Perhaps this is the role of Artist, Philosopher, Architect, Writer, Priest, Performer - to embody the questions that can be so scary to ask, to craft with language things impossible to name, to live in the world of ideas and to transform word into deed, idea into matter, knowledge into power, communion into flesh.

Friday, November 6, 2015

every tool has a genealogy

Post class reflection on the History/Process of Deconstruction and where it might be headed:

It strikes me as hugely important, the ways in which buildings were brought down much earlier in the growth and development of modern civilization - the idea that people paid for the opportunity to be involved, because almost every aspect was salvaged and sold immediately, that the building's components were considered valuable even if the building itself was no longer meant-to-be. How breathing a new building into being involved exhaling an old building and that something could coalesce and disperse without degrading some other aspect of the life cycle of the urban landscape.

But what really changed?

Human Labor began to require expenses previously uninvolved in the process? Or was it the development of technology and new kinds of building materials? What was driving the American frontier that made creating mechanized muscle so profitable? As the scale of cities and human potentiality also expand, how easy does it become to un-see the cellular matrix, to consider the brick and the human vessel for mechanical force as necessary but essentially un-special units of any structure.

There was a time in our past where history was considered valuable, in people and in things, institutions and ideas. I have no idea where the shift was - that made virginity the ideal - that an all consuming drive for the newest thing means that once put into circulation, everything we come in contact with is depreciating in value to society. In our attempt to avoid the necessity of entropy, we facilitate the speed in which it takes hold. It is like we are choosing to define the world not as a system fluctuating around us, but as a system slowly dying.

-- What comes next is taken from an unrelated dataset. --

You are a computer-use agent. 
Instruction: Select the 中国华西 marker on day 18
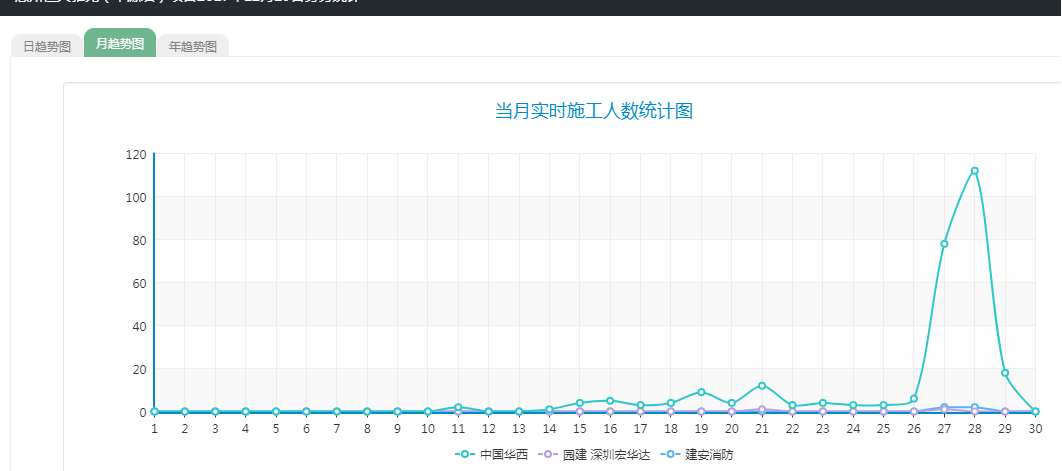(671, 403)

This idea of modular construction that allows complete break down and reuse of entire structures may be something that gets looked back on with disdain, like the boxes scattered over the landscape from the modernist movement - sometimes it is important to see the brush strokes in the painting, since it gives clues about the artist's thinking, the specific problem they might have been working out in the paint, about shadows and reflected light, about what color laughter in the eyes might be. If we looked at every piece of the mundane process of constructing things, buildings or human beings as if every moment and particle were somehow divinely inspired, how might that affect what they grow up to become? If we could feel respect for each brick and the job it will do, would that respect extend itself to the individual placing that brick into the skin of its building? Are they common laborers or Priests shaping Matter, carving our history onto the earth?

But what of the Architect? Where does he live in this painting? What is the nature of the piece of music he is conducting?

I think it depends on the nature of the building. If longevity is involved in the thought process, than the utility of a building will have to shift along with time, or get swept away by the future. How would we interact differently with space if it was designed to ride the waves of human need and expression? Does it mean that the essential creator of that design is lost in the fluctuations? Are you any less an artist if what you have made is rich earth for people to grow in, rather than monuments to god, ourselves and posterity? And by offering the option to co-create space, how does that fold in the inhabitants - how they might claim a space, relate to or identify with it, and how they might also consider the people that helped craft it?

How can construction/deconstruction be an invitation, rather than an attack?